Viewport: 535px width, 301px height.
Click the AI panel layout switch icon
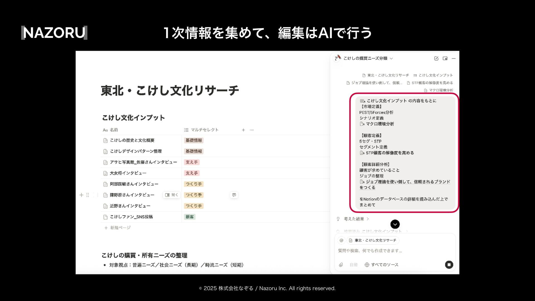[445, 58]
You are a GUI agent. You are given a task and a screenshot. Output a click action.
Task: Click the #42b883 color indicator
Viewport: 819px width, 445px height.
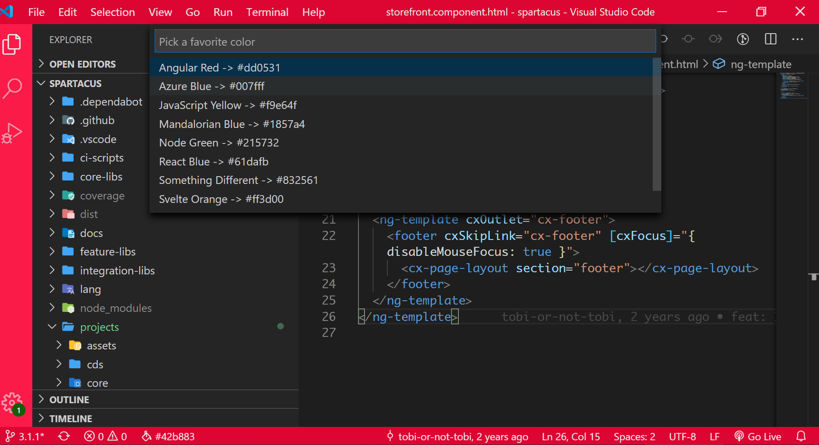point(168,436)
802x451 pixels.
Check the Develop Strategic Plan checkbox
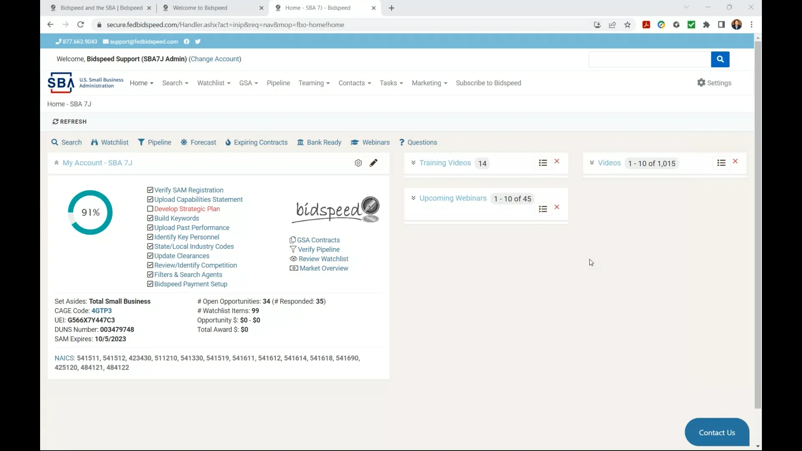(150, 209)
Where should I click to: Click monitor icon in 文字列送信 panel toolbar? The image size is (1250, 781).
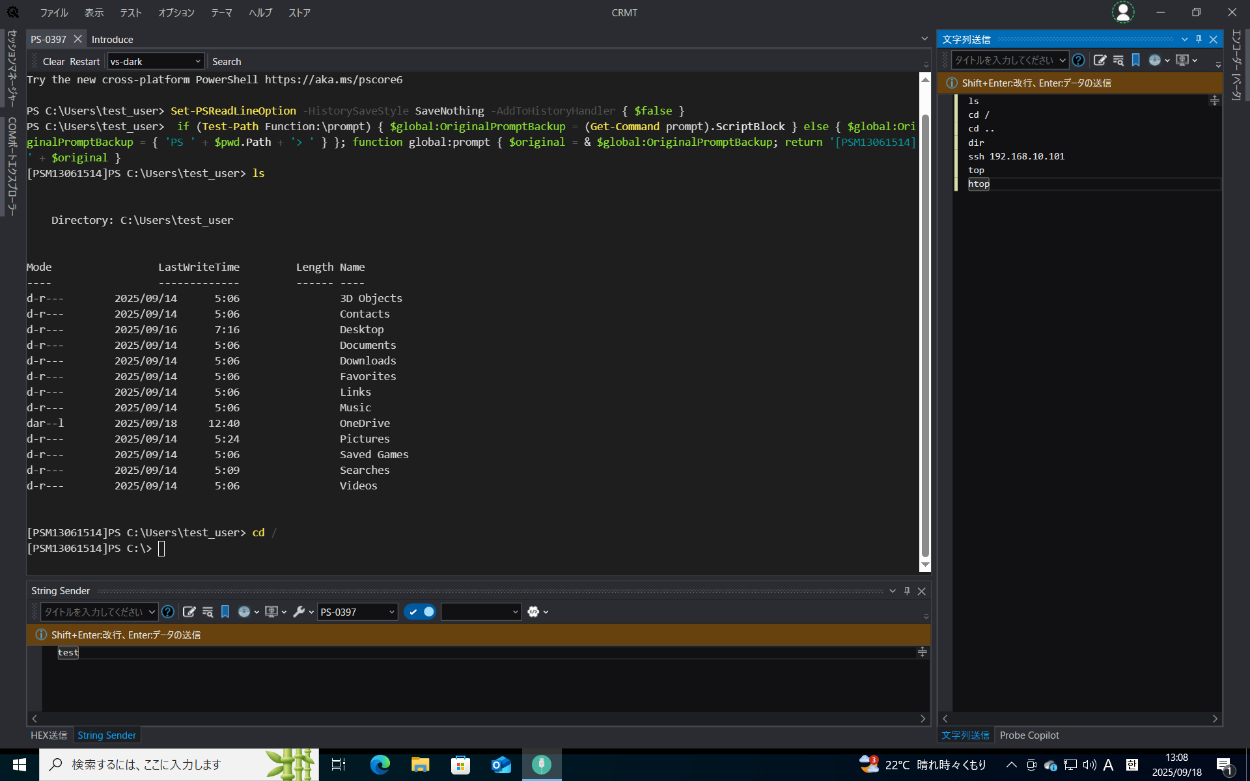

■ ■ ■ ■ ■ ■ ■

**Required action:**
Write out, word for word, the line containing "Click the AI panel layout switch icon" and each line after it to the end of the data, and nothing more. Drop the pictures.

**Finished exercise:**
Click the AI panel layout switch icon
[445, 58]
You are a GUI agent. You are given a task and a screenshot. Output a click action.
Task: Click the #42b883 color indicator
Viewport: 819px width, 445px height.
point(168,436)
802x451 pixels.
Check the Develop Strategic Plan checkbox
(150, 209)
Where should I click to: Click monitor icon in 文字列送信 panel toolbar? The image size is (1250, 781).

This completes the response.